━━ DATA FOR ANALYSIS ━━

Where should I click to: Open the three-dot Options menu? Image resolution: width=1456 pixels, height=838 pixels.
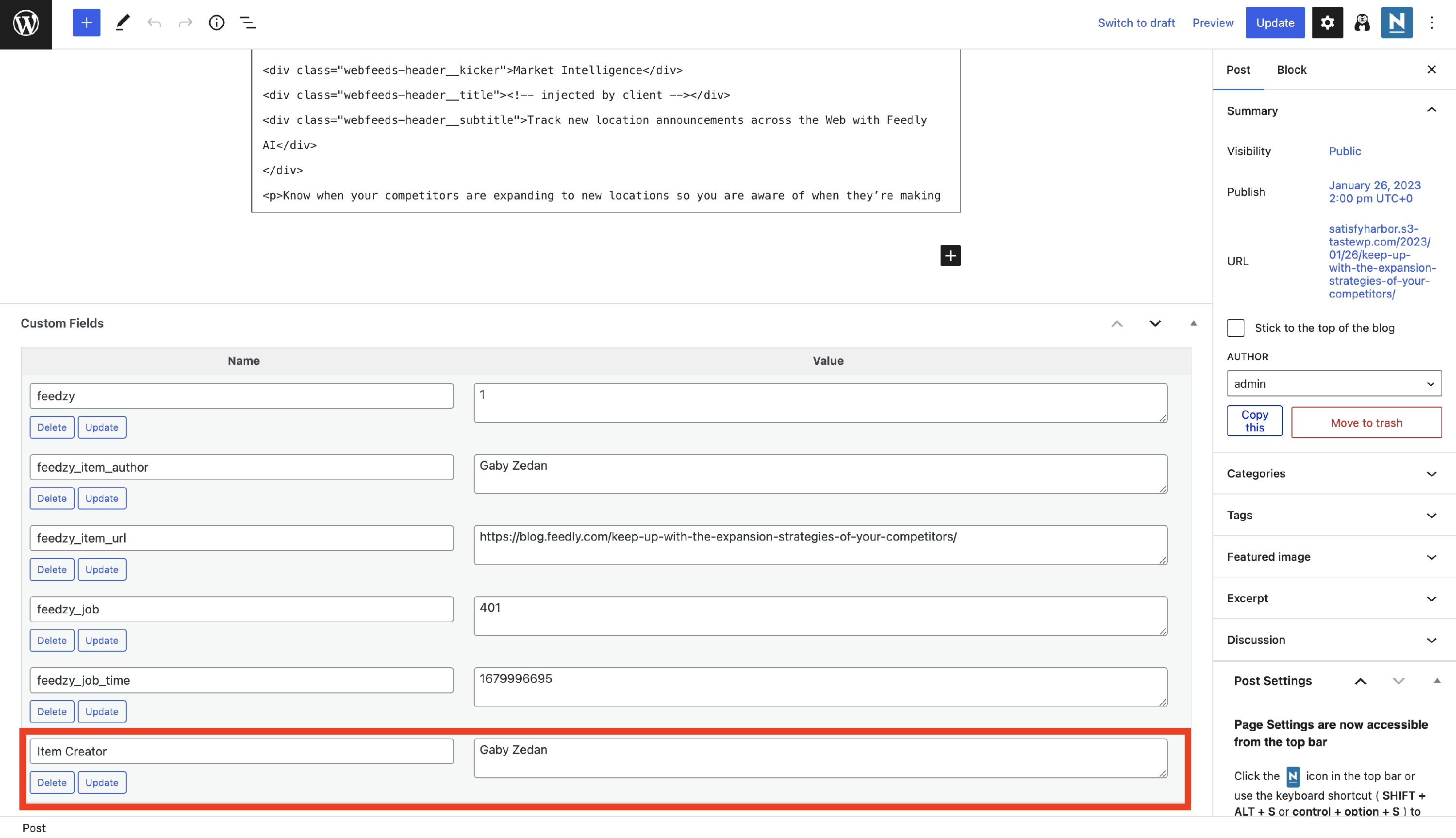pos(1431,23)
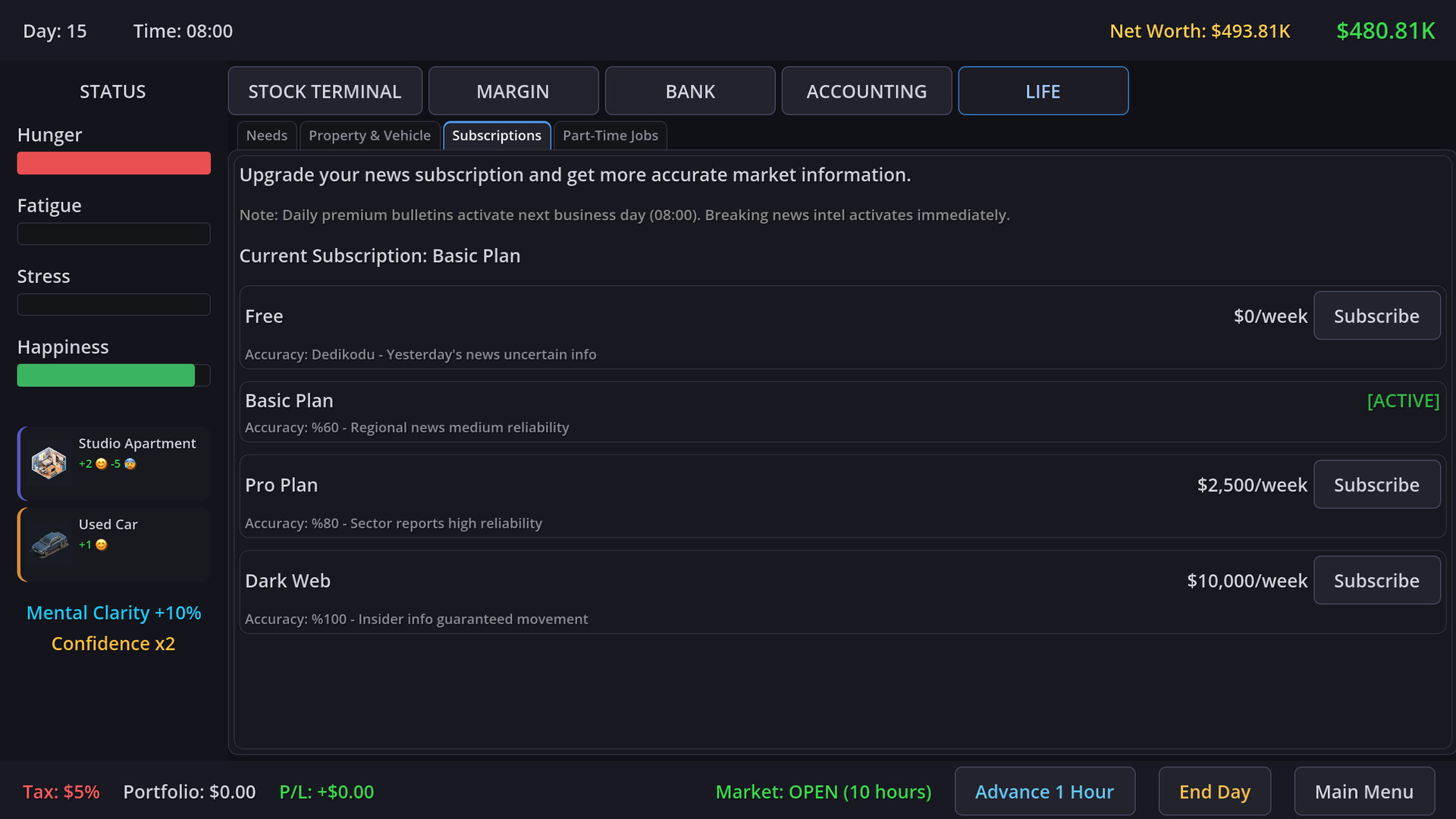Screen dimensions: 1456x819
Task: Click the Studio Apartment stress emoji
Action: tap(130, 464)
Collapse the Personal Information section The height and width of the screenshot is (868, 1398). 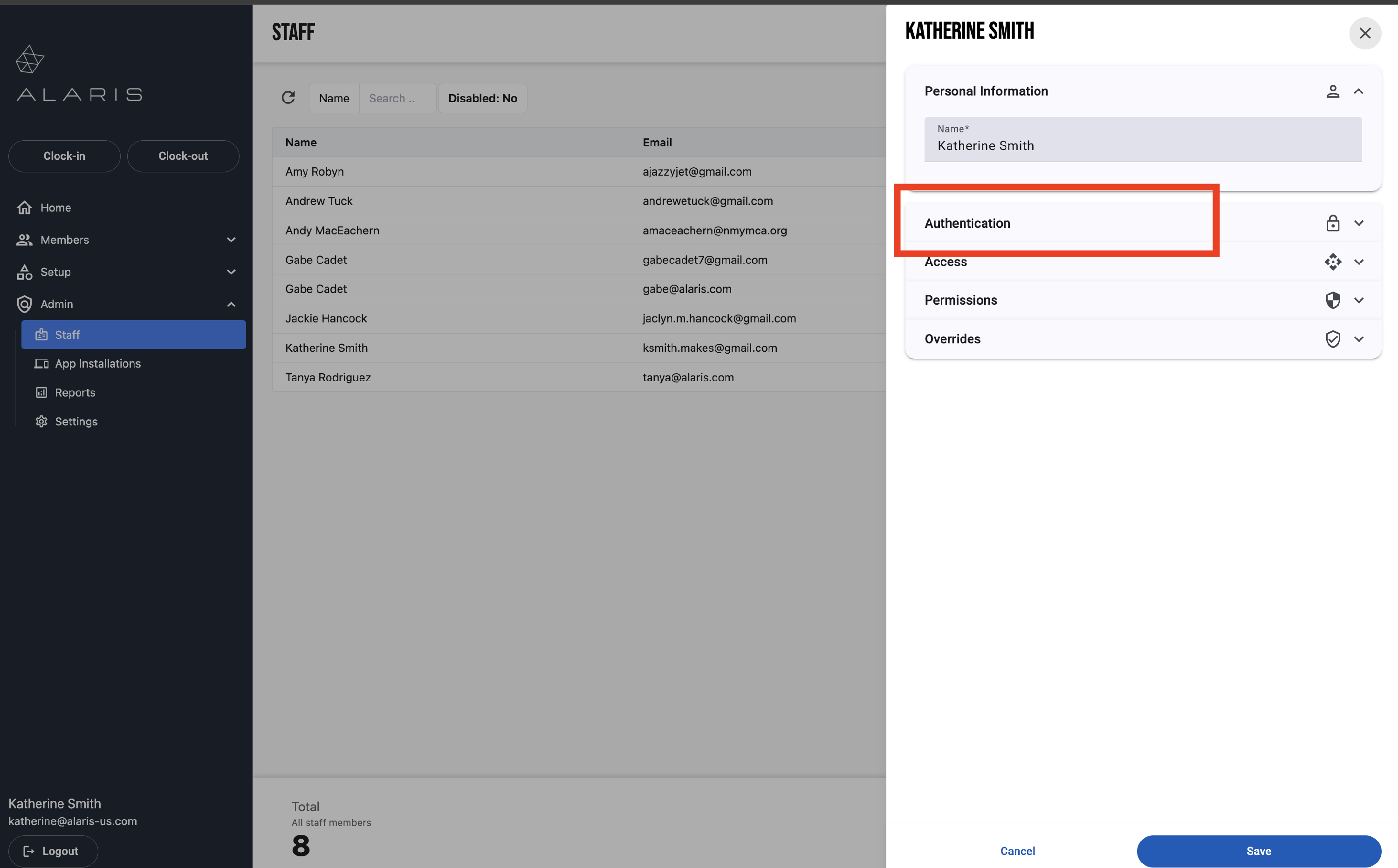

━━━

WORK TO COMPLETE: Would you retype each line above exactly and skip every image?

SOLUTION TO THE EXERCISE:
Where should I click to: Open the three-dot Options menu? Image resolution: width=1456 pixels, height=838 pixels.
pos(1431,23)
Screen dimensions: 1456x819
Task: Click the Studio Apartment stress emoji
Action: tap(130, 464)
Collapse the Personal Information section The height and width of the screenshot is (868, 1398). 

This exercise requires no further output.